Technically, it should say it lacks built-in arithmetic instructions. Any processor can add, subtract, multiply, or fixed width integers via some combination of bitwise operations. For example, https://en.wikipedia.org/wiki/Bitwise_operation#Applications shows how to do unsigned addition and multiplication.
And, of course, for better or worse, "add two numbers without using the + operator" is one of those silly LeetCode trivia questions software engineers occasionally get quizzed on.
Yes, addition and all other arithmetic and logical operations can be implemented using only one building block: Peirce's arrow (Logical NOR). I can't understand why you are getting downvoted.
Subtract is a "built-in arithmetic instructions" so it wouldn't be allowed in this environment. The idea is to implement arithmetic, but from bitwise operations.
https://en.wikipedia.org/wiki/Bitwise_operation
This is getting far afield from the actual Nanoprocessor, which has increment and decrement instructions. With those, you can add two numbers by repeatedly incrementing one and decrementing the other. (Which is a bit like addition using the Peano axioms.)
See page 126 of the Nanoprocessor User's Manual for code to add two numbers in this way.
Interesting problem. In this case though, I was just offering a pointless optimization to the parent post, which also used subtraction, so I assumed it was allowed.
I've never used a HP 9885 floppy disk drive but the chip sounds pretty awesome for PLC programmable logic controller drudgery tasks like emulating many relays for combinatorial logic.
So there's probably a simulated virtual relay that won't let the disk drive heads drop on the media unless the motor is up to speed, or a relay that locks the door if the motor is up to speed or makes kinda a phase locked loop that speeds up and slows down the drive motor until the speed is dead on accurate at 300 rpm. Upon power up or reset drive the head toward track zero until the track zero sensor is hit. A relay that hardware disables the write head if the write protect switch is set. Disable additional stepping of the track stepper motors to prevent damage if the head bonks into the track zero microswitch sensor. All kinds of fun stuff that doesn't involve addition but just piles of combinatorial logic rules repeatedly run thru a couple hundred times a second.

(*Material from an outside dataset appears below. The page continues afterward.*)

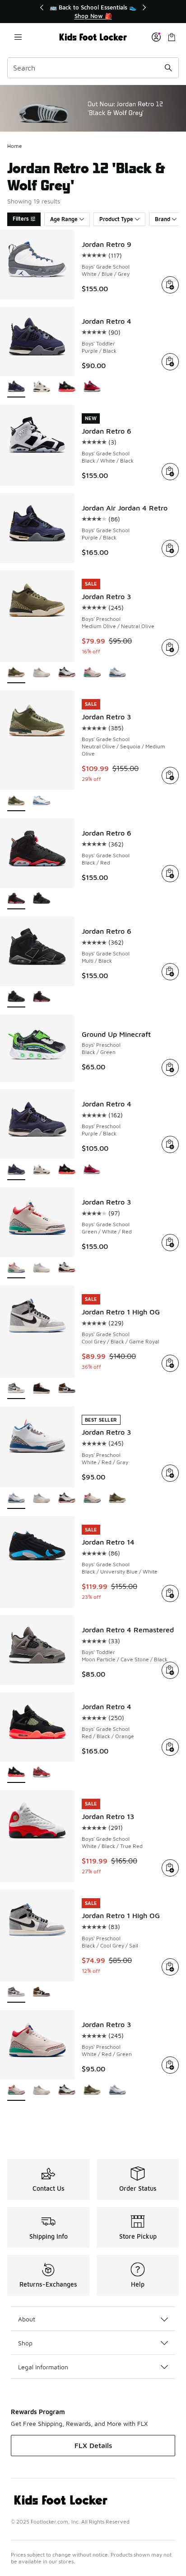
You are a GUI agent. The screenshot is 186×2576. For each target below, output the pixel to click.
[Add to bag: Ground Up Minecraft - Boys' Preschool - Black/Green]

> Despite this limitation, the Nanoprocessor powered numerous Hewlett-Packard devices ranging from interface boards and voltmeters to spectrum analyzers and data capture terminals.4 The Nanoprocessor's key feature was its low cost and high speed: Compared against the contemporary Motorola 6800,7 the Nanoprocessor cost $15 instead of $360 and was an order of magnitude faster for control tasks.
It acted as a control processor with a lot of different roles. For instance, it could handle the interface signals between an external computer and a piece of HP test equipment. Or it could process button presses and control the display. Or it could parse ASCII command strings. With an external 74181 ALU chip, it could even compute error percentages in a voltmeter.
Quick question on the post, in the paragraph on metal gate transistors there are a couple of advantages listed. The last one says, "Third, metal-gate circuitry required an additional +12 V power supply."
It's not clear to me why a +12V supply would be an advantage? Did 1974 have their equivalent of ATX supplies so that meant one less rail the PCB needed to generate compared to silicon-transistor designs?
And there is some interesting cut in the ceramic that is exposing the lead frame on the left side of the package in the picture that is showing where the -2.5V bias note was written. Do you know what that is?
As jacobr1 pointed out, it's a disadvantage of metal-gate transistors, not an advantage. Silicon-gate transistors are entirely better than metal-gate transistors. (Except now metal-gate transistors are coming back for high performance, using "high-k" metals like hafnium. But these are completely different from 1970s-era metal-gate transistors.)
For your other question, the visible metal trace on top of the IC package is a common thing with ceramic packages. I think the purpose was to ground the metal lid of the IC to protect against noise, static, etc.
If the metal strip is on the top of the ceramic and grounded it makes sense that it would be for ESD protection. Especially as they likely did hand assembly of the PCBs.
Interestingly, the $360 quoted in the article is not that far off from a modern desktop Intel chip. For $25 today you can get an entire computer in the form of a Raspberry Pi 3 A+.
It was a cheap to manufacture chip with extremely limited capabilities. We certainly still have those, but the art has advanced to where the "extremely limited" part is not as limiting as it once was.
That doesn't really mean anything, other than the fact that the technology has gotten insanely cheaper. It's much more relevant to the question to compare the relative costs to modern chips. I just thought it was interesting that we could actually do this using things relatively close to the original price points in the article.